Ezra picked at the hole I’d made in his covers. “Pederson’s hands were tied because my family was too high profile among the Maccabee community. Too many operatives had rallied around them.” He drew his knees to his chest. “Five years later, Mamá got a call from someone telling her everything.”

“From Pederson?”

“The secretary wouldn’t admit to that,” Ezra said.

“But my father believed it. Why he waited years to send an assassin, I have no idea. Maybe he meant to be set up in Babel first, powerful and untouchable from any repercussions. Maybe I was supposed to turn out differently and be the hand of his eventual revenge. Whatever it was, he didn’t trust me to kill a Maccabee.

The Crimson Prince had a pesky moral line.

” He dropped his head back against the headboard with a soft thud.

Was this fight worth the cost to all the innocents? It was one thing for operatives to pay with our blood, even our lives, but we chose this.

Did you? Cherry whispered. Hiding in plain sight, remember?

That was part of it, but my mother was a Maccabee, and I’d gone down this road because I admired her. I had agency and choice.

Something that Eva, who was also an operative, had been denied.
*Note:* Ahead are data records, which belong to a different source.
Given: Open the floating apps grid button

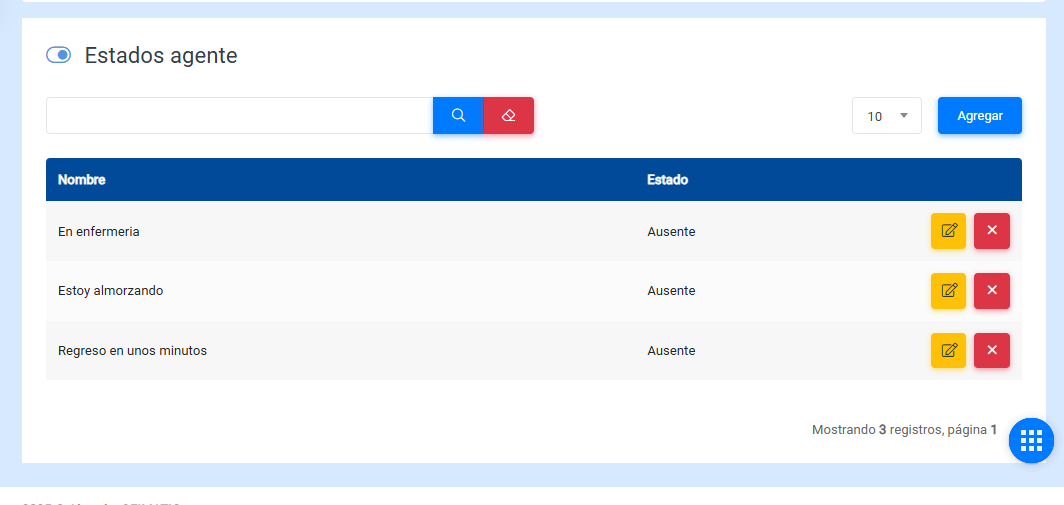Looking at the screenshot, I should click(1031, 440).
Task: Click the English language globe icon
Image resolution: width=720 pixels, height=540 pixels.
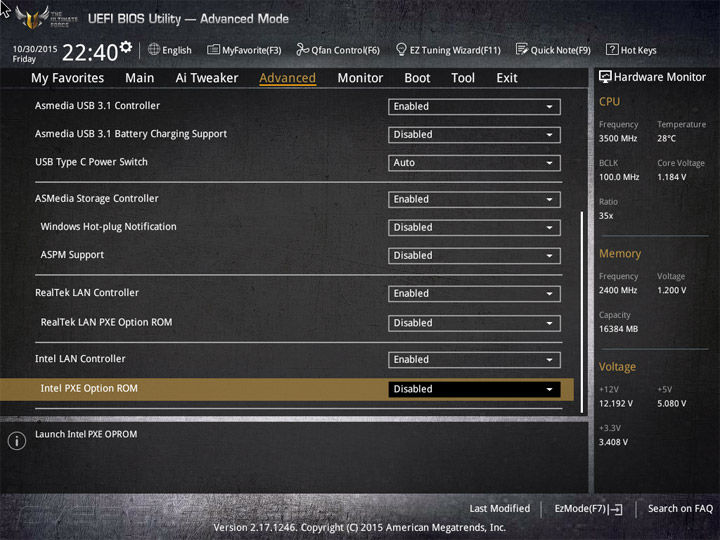Action: tap(154, 49)
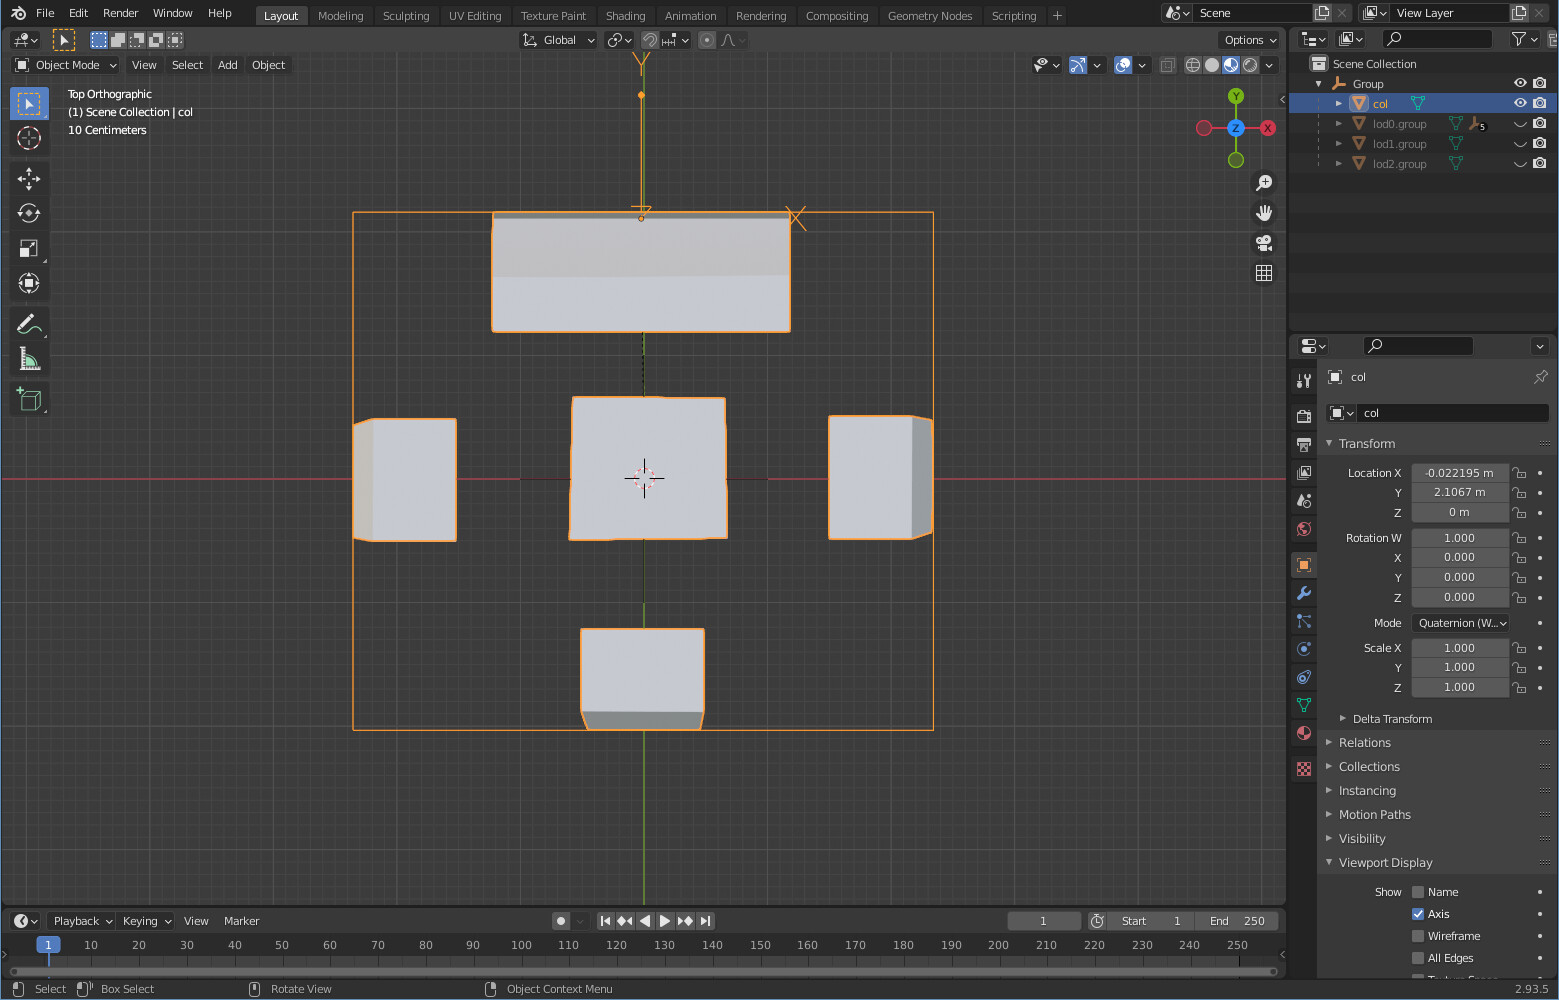Disable Axis display in Viewport Display
1559x1000 pixels.
point(1418,913)
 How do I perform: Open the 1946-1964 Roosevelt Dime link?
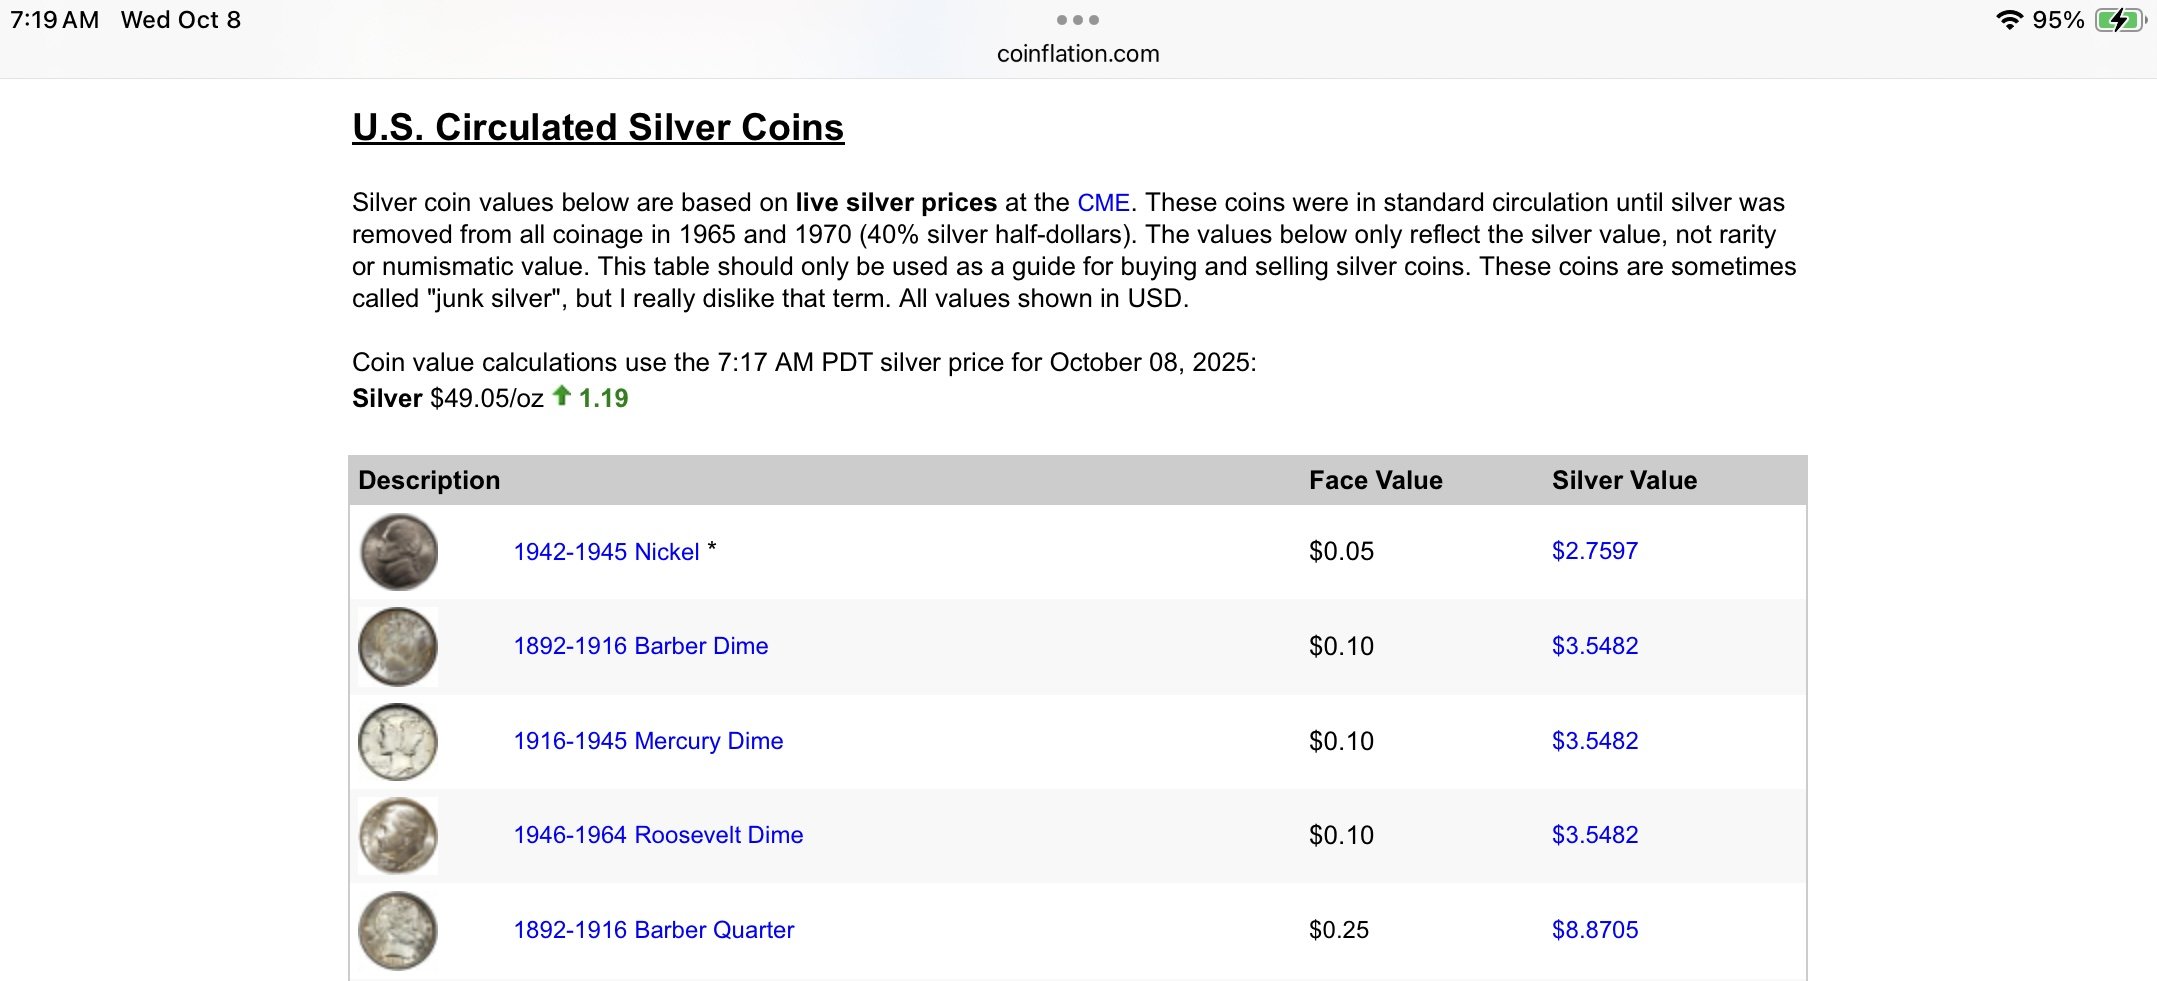658,835
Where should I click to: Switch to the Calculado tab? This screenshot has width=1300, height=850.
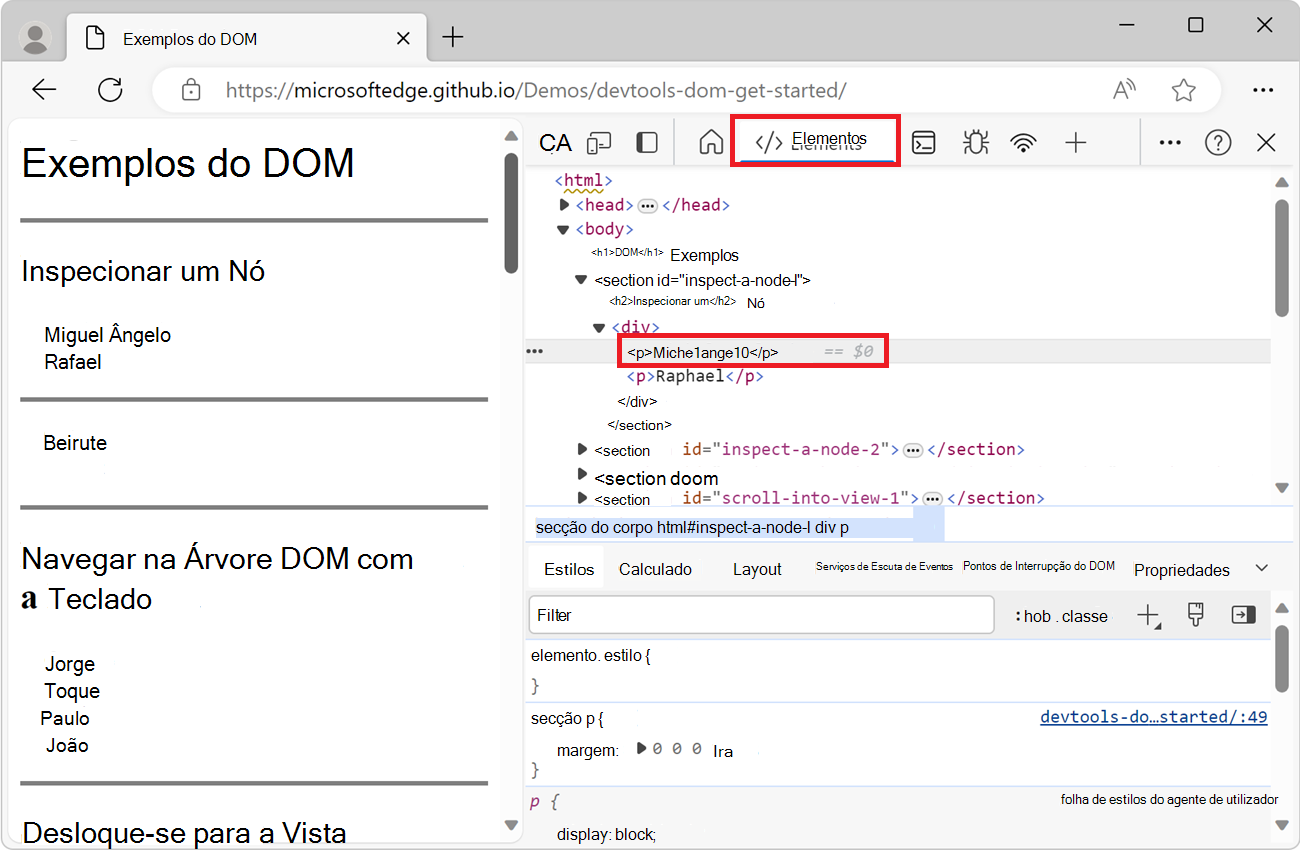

I wanted to judge her because even if she couldn’t live with the knowledge of what her husband did, what she’d been used to do, how could she still walk into the sun, right in front of her only living child?

But I wouldn’t.

It was easy to say she should have left her marriage or reached out for help when I’d never been a mother. There was no way possible for me to understand the staggering depths of the hell she’d endured.

Whether the truth shattered her mind or her guilt at failing two children crushed her spirit, the end result was the same.

A woman so broken she chose to burn.

I hugged Ezra, holding him tight until his resistance crumbled like a dam breaking, his sobs tearing through him with the force of floodwater, each ragged breath carrying decades of buried grief.

He stayed in my arms long past that dam being emptied, leaning into me like I was his only source of strength. Finally, he pulled away, roughly rubbing a hand over his disheveled curls. “It was a lot for one day.”

“I know the feeling,” I said wryly. “Honestly, I’m surprised Pederson came clean.”

“It was because of her nephew, Aleksander,” Ezra said.

Alastair’s youngest half-shedim victim. “I don’t know if her much younger sister got pregnant on her own or…

” He waved a hand. “Pederson documented Aleksander’s magic as he grew up, but she also loved him.

She confessed, claiming it was a relief, then she resigned from the Authority, and is now under house arrest.”

“Were any of the rest of them complicit in this?”

“No. She and my father were the only ones left of that original team. Thank Burning Eddie for that.” Ezra’s mouth hardened into a line. “I know what Natán is after. His endgame isn’t consolidating power, that’s just a means to his true goal.” He paused. “Revenge.”